Can you give the lines below again with "Given:" replaced by "Prompt:" wherever it appears, and everything else left the same?

----- DATA SHOWN -----

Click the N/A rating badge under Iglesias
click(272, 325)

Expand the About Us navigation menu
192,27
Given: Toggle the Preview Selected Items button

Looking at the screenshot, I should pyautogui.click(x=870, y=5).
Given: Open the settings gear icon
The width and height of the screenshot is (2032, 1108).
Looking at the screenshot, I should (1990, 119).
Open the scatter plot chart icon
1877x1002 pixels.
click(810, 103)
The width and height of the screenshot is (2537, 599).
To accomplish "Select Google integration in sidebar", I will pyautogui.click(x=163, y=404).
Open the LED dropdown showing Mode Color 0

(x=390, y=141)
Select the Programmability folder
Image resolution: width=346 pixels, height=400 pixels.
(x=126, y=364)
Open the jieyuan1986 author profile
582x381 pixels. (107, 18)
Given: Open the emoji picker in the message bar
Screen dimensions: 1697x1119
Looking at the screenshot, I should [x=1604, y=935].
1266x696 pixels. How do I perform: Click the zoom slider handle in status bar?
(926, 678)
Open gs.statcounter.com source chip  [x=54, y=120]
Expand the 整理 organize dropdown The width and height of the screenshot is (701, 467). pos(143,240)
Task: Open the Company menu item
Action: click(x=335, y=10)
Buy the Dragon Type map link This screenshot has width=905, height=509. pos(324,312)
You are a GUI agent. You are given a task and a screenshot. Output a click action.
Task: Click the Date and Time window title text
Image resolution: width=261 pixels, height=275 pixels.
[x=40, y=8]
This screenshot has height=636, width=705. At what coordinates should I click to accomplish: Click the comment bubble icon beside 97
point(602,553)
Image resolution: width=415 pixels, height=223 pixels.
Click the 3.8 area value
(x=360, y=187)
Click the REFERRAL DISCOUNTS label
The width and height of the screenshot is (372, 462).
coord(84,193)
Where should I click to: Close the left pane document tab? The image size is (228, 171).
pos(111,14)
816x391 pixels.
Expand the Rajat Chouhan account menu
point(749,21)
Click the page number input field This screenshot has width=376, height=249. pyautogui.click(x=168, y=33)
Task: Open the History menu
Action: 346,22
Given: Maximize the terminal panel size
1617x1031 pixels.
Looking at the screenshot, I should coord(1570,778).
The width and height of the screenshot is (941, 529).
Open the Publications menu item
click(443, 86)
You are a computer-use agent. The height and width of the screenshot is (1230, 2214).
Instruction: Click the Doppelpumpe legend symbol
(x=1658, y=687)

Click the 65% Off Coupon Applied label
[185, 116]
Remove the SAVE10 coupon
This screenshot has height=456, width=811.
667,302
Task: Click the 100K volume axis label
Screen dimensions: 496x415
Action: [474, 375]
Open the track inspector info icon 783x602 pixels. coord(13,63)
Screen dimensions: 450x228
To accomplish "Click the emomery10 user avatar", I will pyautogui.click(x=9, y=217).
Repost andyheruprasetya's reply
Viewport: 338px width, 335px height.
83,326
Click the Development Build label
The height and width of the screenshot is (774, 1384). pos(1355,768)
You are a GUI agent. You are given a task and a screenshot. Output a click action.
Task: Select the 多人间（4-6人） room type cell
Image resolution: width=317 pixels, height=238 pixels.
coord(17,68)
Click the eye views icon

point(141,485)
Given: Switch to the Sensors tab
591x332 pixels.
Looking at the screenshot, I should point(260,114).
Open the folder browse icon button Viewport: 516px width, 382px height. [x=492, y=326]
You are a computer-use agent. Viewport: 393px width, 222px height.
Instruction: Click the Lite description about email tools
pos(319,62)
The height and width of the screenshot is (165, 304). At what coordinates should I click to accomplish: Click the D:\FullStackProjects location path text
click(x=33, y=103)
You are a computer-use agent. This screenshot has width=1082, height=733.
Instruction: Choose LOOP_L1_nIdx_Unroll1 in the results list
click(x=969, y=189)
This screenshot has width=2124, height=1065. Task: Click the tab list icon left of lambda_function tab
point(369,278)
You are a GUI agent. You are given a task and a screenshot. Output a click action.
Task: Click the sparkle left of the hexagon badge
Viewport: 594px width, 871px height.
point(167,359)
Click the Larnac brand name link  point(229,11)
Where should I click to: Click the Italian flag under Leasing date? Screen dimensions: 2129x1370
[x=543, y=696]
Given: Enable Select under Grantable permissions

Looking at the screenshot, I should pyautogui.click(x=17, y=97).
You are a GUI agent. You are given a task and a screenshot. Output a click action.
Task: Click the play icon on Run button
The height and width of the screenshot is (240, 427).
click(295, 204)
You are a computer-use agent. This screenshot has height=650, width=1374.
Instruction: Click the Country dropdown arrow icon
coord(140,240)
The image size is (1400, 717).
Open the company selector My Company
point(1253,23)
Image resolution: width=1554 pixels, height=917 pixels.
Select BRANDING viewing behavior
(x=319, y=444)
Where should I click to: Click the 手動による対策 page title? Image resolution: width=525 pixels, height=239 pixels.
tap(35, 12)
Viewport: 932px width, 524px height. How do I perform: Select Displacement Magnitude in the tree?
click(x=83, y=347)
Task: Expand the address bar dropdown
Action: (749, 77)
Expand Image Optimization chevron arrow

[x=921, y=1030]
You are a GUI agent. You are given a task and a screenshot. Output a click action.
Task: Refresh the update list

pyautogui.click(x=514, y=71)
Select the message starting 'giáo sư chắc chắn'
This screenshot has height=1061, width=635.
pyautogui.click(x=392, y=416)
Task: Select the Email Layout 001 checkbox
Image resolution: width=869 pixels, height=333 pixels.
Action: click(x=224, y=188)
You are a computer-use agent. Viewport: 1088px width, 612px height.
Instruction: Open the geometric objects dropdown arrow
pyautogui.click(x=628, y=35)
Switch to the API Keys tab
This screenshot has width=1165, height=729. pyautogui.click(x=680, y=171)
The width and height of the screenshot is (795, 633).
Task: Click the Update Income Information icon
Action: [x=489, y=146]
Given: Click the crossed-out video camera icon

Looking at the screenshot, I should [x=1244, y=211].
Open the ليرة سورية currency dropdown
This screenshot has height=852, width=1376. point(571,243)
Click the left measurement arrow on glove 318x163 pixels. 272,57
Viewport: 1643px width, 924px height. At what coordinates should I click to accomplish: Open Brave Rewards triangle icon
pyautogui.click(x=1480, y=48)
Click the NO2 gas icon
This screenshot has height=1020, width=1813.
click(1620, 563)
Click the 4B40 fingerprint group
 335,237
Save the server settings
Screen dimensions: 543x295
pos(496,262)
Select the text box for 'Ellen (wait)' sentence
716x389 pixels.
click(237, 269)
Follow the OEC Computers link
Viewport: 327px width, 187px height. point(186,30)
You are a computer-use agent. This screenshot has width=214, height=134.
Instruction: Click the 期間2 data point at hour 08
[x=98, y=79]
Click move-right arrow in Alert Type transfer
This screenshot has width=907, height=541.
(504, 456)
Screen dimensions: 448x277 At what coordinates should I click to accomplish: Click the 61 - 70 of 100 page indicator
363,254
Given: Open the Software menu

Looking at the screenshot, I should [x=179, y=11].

-----

## RESPONSE TO THE TASK
Click the N/A rating badge under Iglesias
click(272, 325)

Expand the About Us navigation menu
192,27
Prompt: Toggle the Preview Selected Items button

Looking at the screenshot, I should pyautogui.click(x=870, y=5).
Prompt: Open the settings gear icon
The width and height of the screenshot is (2032, 1108).
Looking at the screenshot, I should (1990, 119).
Open the scatter plot chart icon
1877x1002 pixels.
click(810, 103)
The width and height of the screenshot is (2537, 599).
To accomplish "Select Google integration in sidebar", I will pyautogui.click(x=163, y=404).
Open the LED dropdown showing Mode Color 0

(x=390, y=141)
Select the Programmability folder
Image resolution: width=346 pixels, height=400 pixels.
(x=126, y=364)
Open the jieyuan1986 author profile
582x381 pixels. (107, 18)
Prompt: Open the emoji picker in the message bar
Screen dimensions: 1697x1119
Looking at the screenshot, I should [x=1604, y=935].
1266x696 pixels. How do I perform: Click the zoom slider handle in status bar?
(926, 678)
Open gs.statcounter.com source chip  [x=54, y=120]
Expand the 整理 organize dropdown The width and height of the screenshot is (701, 467). pos(143,240)
Task: Open the Company menu item
Action: click(x=335, y=10)
Buy the Dragon Type map link This screenshot has width=905, height=509. pos(324,312)
You are a GUI agent. You are given a task and a screenshot. Output a click action.
Task: Click the Date and Time window title text
Image resolution: width=261 pixels, height=275 pixels.
[x=40, y=8]
This screenshot has height=636, width=705. At what coordinates should I click to accomplish: Click the comment bubble icon beside 97
point(602,553)
Image resolution: width=415 pixels, height=223 pixels.
Click the 3.8 area value
(x=360, y=187)
Click the REFERRAL DISCOUNTS label
The width and height of the screenshot is (372, 462).
coord(84,193)
Where should I click to: Close the left pane document tab? The image size is (228, 171).
pos(111,14)
816x391 pixels.
Expand the Rajat Chouhan account menu
point(749,21)
Click the page number input field This screenshot has width=376, height=249. pyautogui.click(x=168, y=33)
Task: Open the History menu
Action: 346,22
Prompt: Maximize the terminal panel size
1617x1031 pixels.
Looking at the screenshot, I should coord(1570,778).
The width and height of the screenshot is (941, 529).
Open the Publications menu item
click(443, 86)
You are a computer-use agent. The height and width of the screenshot is (1230, 2214).
Instruction: Click the Doppelpumpe legend symbol
(x=1658, y=687)

Click the 65% Off Coupon Applied label
[185, 116]
Remove the SAVE10 coupon
This screenshot has height=456, width=811.
667,302
Task: Click the 100K volume axis label
Screen dimensions: 496x415
Action: [474, 375]
Open the track inspector info icon 783x602 pixels. coord(13,63)
Screen dimensions: 450x228
To accomplish "Click the emomery10 user avatar", I will pyautogui.click(x=9, y=217).
Repost andyheruprasetya's reply
Viewport: 338px width, 335px height.
83,326
Click the Development Build label
The height and width of the screenshot is (774, 1384). pos(1355,768)
You are a GUI agent. You are given a task and a screenshot. Output a click action.
Task: Select the 多人间（4-6人） room type cell
Image resolution: width=317 pixels, height=238 pixels.
coord(17,68)
Click the eye views icon

point(141,485)
Prompt: Switch to the Sensors tab
591x332 pixels.
Looking at the screenshot, I should point(260,114).
Open the folder browse icon button Viewport: 516px width, 382px height. [x=492, y=326]
You are a computer-use agent. Viewport: 393px width, 222px height.
Instruction: Click the Lite description about email tools
pos(319,62)
The height and width of the screenshot is (165, 304). At what coordinates should I click to accomplish: Click the D:\FullStackProjects location path text
click(x=33, y=103)
You are a computer-use agent. This screenshot has width=1082, height=733.
Instruction: Choose LOOP_L1_nIdx_Unroll1 in the results list
click(x=969, y=189)
This screenshot has width=2124, height=1065. Task: Click the tab list icon left of lambda_function tab
point(369,278)
You are a GUI agent. You are given a task and a screenshot. Output a click action.
Task: Click the sparkle left of the hexagon badge
Viewport: 594px width, 871px height.
point(167,359)
Click the Larnac brand name link  point(229,11)
Where should I click to: Click the Italian flag under Leasing date? Screen dimensions: 2129x1370
[x=543, y=696]
Prompt: Enable Select under Grantable permissions

Looking at the screenshot, I should pyautogui.click(x=17, y=97).
You are a GUI agent. You are given a task and a screenshot. Output a click action.
Task: Click the play icon on Run button
The height and width of the screenshot is (240, 427).
click(295, 204)
You are a computer-use agent. This screenshot has height=650, width=1374.
Instruction: Click the Country dropdown arrow icon
coord(140,240)
The image size is (1400, 717).
Open the company selector My Company
point(1253,23)
Image resolution: width=1554 pixels, height=917 pixels.
Select BRANDING viewing behavior
(x=319, y=444)
Where should I click to: Click the 手動による対策 page title? Image resolution: width=525 pixels, height=239 pixels.
tap(35, 12)
Viewport: 932px width, 524px height. How do I perform: Select Displacement Magnitude in the tree?
click(x=83, y=347)
Task: Expand the address bar dropdown
Action: (749, 77)
Expand Image Optimization chevron arrow

[x=921, y=1030]
You are a GUI agent. You are given a task and a screenshot. Output a click action.
Task: Refresh the update list

pyautogui.click(x=514, y=71)
Select the message starting 'giáo sư chắc chắn'
This screenshot has height=1061, width=635.
pyautogui.click(x=392, y=416)
Task: Select the Email Layout 001 checkbox
Image resolution: width=869 pixels, height=333 pixels.
Action: click(x=224, y=188)
You are a computer-use agent. Viewport: 1088px width, 612px height.
Instruction: Open the geometric objects dropdown arrow
pyautogui.click(x=628, y=35)
Switch to the API Keys tab
This screenshot has width=1165, height=729. pyautogui.click(x=680, y=171)
The width and height of the screenshot is (795, 633).
Task: Click the Update Income Information icon
Action: [x=489, y=146]
Prompt: Click the crossed-out video camera icon

Looking at the screenshot, I should [x=1244, y=211].
Open the ليرة سورية currency dropdown
This screenshot has height=852, width=1376. point(571,243)
Click the left measurement arrow on glove 318x163 pixels. 272,57
Viewport: 1643px width, 924px height. At what coordinates should I click to accomplish: Open Brave Rewards triangle icon
pyautogui.click(x=1480, y=48)
Click the NO2 gas icon
This screenshot has height=1020, width=1813.
click(1620, 563)
Click the 4B40 fingerprint group
 335,237
Save the server settings
Screen dimensions: 543x295
pos(496,262)
Select the text box for 'Ellen (wait)' sentence
716x389 pixels.
click(237, 269)
Follow the OEC Computers link
Viewport: 327px width, 187px height. point(186,30)
You are a computer-use agent. This screenshot has width=214, height=134.
Instruction: Click the 期間2 data point at hour 08
[x=98, y=79]
Click move-right arrow in Alert Type transfer
This screenshot has width=907, height=541.
(504, 456)
Screen dimensions: 448x277 At what coordinates should I click to accomplish: Click the 61 - 70 of 100 page indicator
363,254
Prompt: Open the Software menu

Looking at the screenshot, I should [x=179, y=11].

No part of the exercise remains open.